Tests as Thinking Tools
This might be the most important insight. In a well-tested software codebase, tests don’t just verify correctness; they constrain the space of acceptable changes. An AI agent working in a tested codebase can experiment freely because the tests will catch mistakes instantly.
The same principle applies to research. As you work through an analysis, you can formalize what you’ve established as tests:
- “We’ve established that Treatment A produces a statistically significant difference in Group 1. Write that as a test.”
- Now that test exists. If a later change to your pipeline breaks that established finding, you know immediately.
- “We’ve confirmed that age is not a confounding variable. Write an assertion that the age distributions across groups are not significantly different.”
- Now that’s locked in. If new data arrives where age is confounding, the test catches it.
You’re building a scaffold of verified facts as you go. Each test is a piece of ground you’ve proven solid. New analysis stands on that ground. If the ground shifts, the tests tell you.
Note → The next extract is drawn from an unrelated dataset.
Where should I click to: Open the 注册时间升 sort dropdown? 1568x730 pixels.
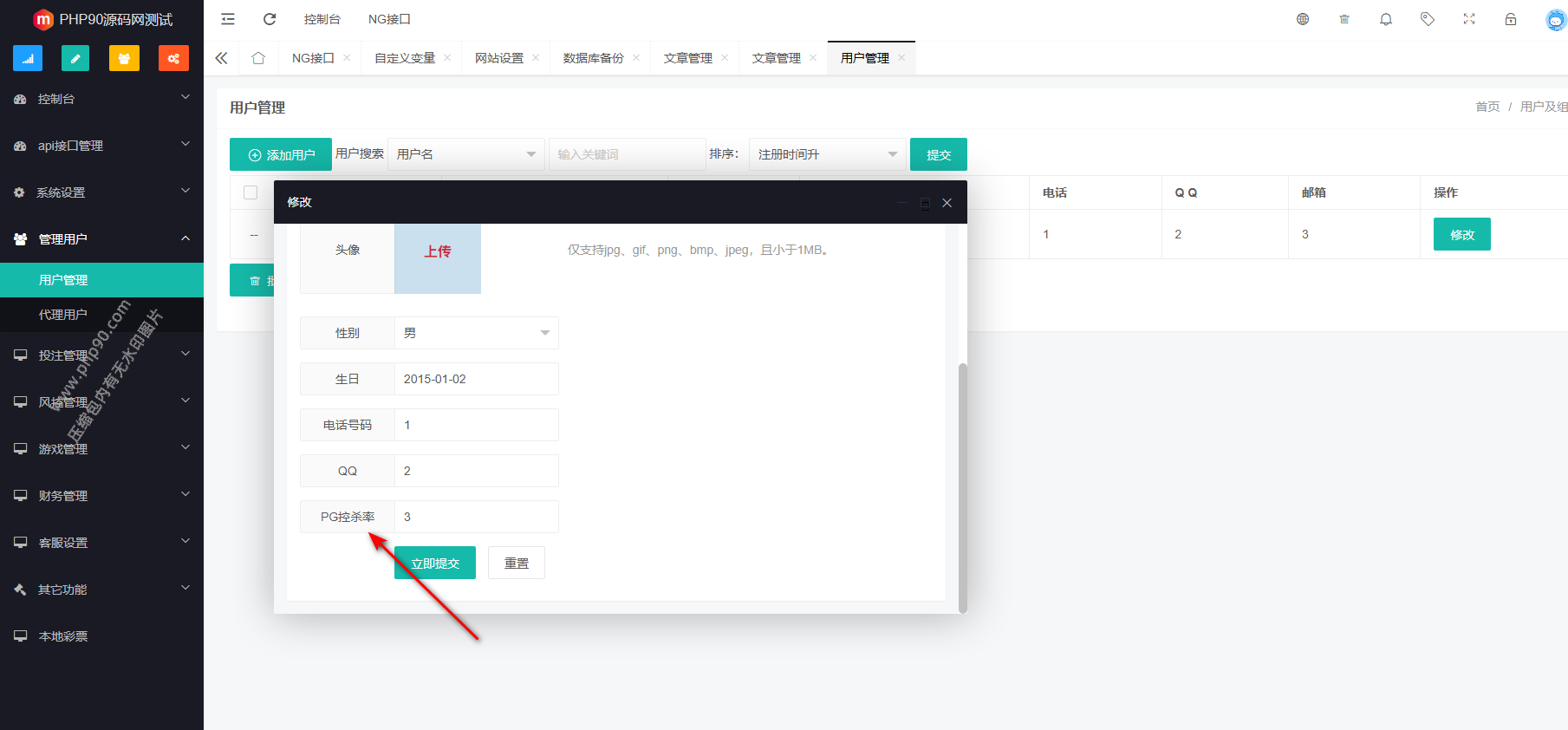(x=827, y=154)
This is what doesn’t exist in research today. Findings are written in prose, in papers, and checked by humans reading carefully. They should be written as executable assertions, checked by machines continuously.
Next Steps
Working session: Set up one of your actual research projects in this structure. See what breaks. See what the workflow feels like. This is worth more than any document.
Start small: You don’t need all of this at once. The highest-impact starting points:
- Quarto for executable manuscripts (your paper computes its own results)
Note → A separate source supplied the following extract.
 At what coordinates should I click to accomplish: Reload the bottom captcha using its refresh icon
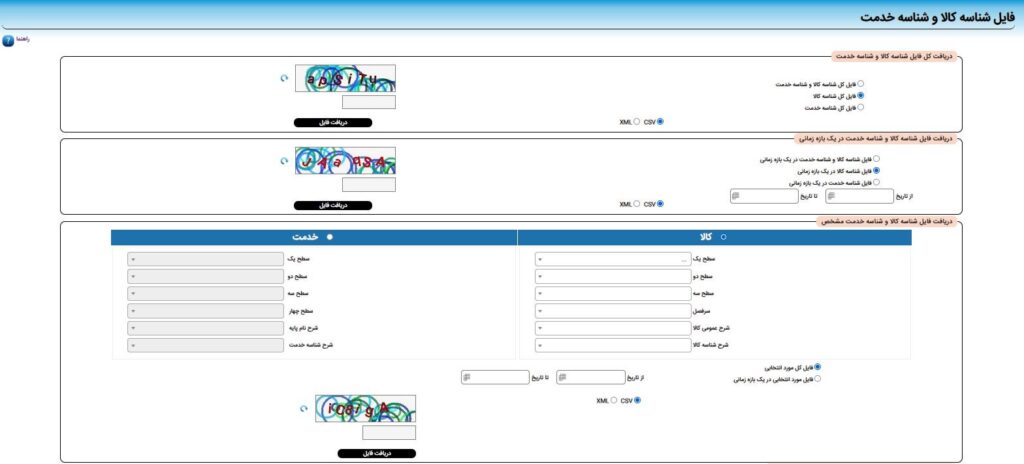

- Pandera for data validation (catch data quality issues automatically)
- GitHub Actions for continuous analysis (know immediately when results change)
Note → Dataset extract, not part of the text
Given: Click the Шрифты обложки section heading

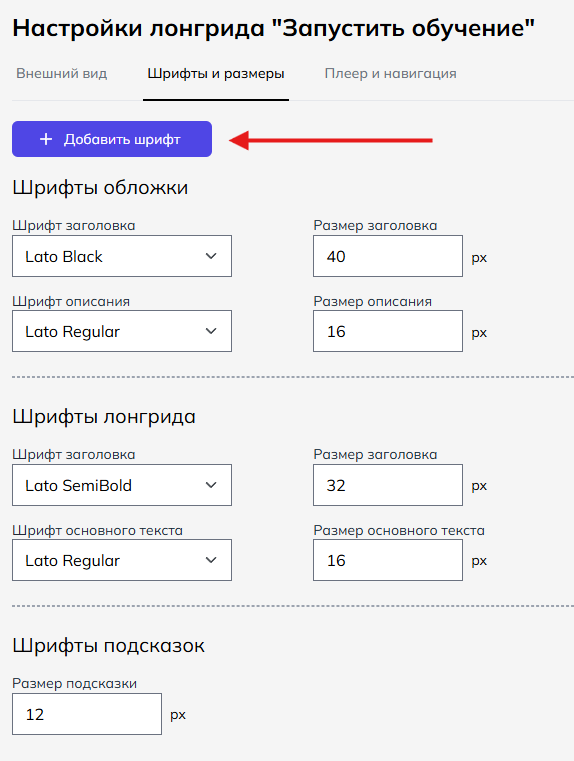Looking at the screenshot, I should [x=100, y=188].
Explore the AI tools: Try Elicit for literature review. Try Claude Code with an AGENTS.md tailored to your research methodology. Try the Socratic pre-registration workflow.
Read the key papers:
- Beaulieu-Jones & Greene, “Continuous Analysis” (Nature Biotechnology, 2017)
- Nosek et al., “The preregistration revolution” (PNAS, 2018)
- Hatfield-Dodds, “Falsify your Software” (SciPy 2020); property-based testing for scientific code
- Baker, “1,500 scientists lift the lid on reproducibility” (Nature, 2016)
The Vision
The end state is a research project where:
- The paper is software. It executes. It computes its own results. If the prose says something the data doesn’t support, the build fails.
- Every established finding is a test. The scaffold of verified facts grows as the research progresses.
- Every push triggers re-analysis. You find out about problems in minutes, not months.
- AI assistants work within methodological guardrails. They can help with analysis, writing, and review; but they can’t violate your pre-registered methodology or your statistical rules.
- Reproducibility is guaranteed by construction. Anyone can clone the repo, run
docker-compose up, and get identical results. Not because they trust you; because the machine verified it.
Research papers have been PDFs for decades. They could be programs. The tools exist. The integration doesn’t; yet.
Prepared March 2026. Based on research from Nature, Nature Biotechnology, PNAS, Science, Stanford AI Lab, SciPy proceedings, and the Center for Open Science. All tools mentioned are open source or freely available.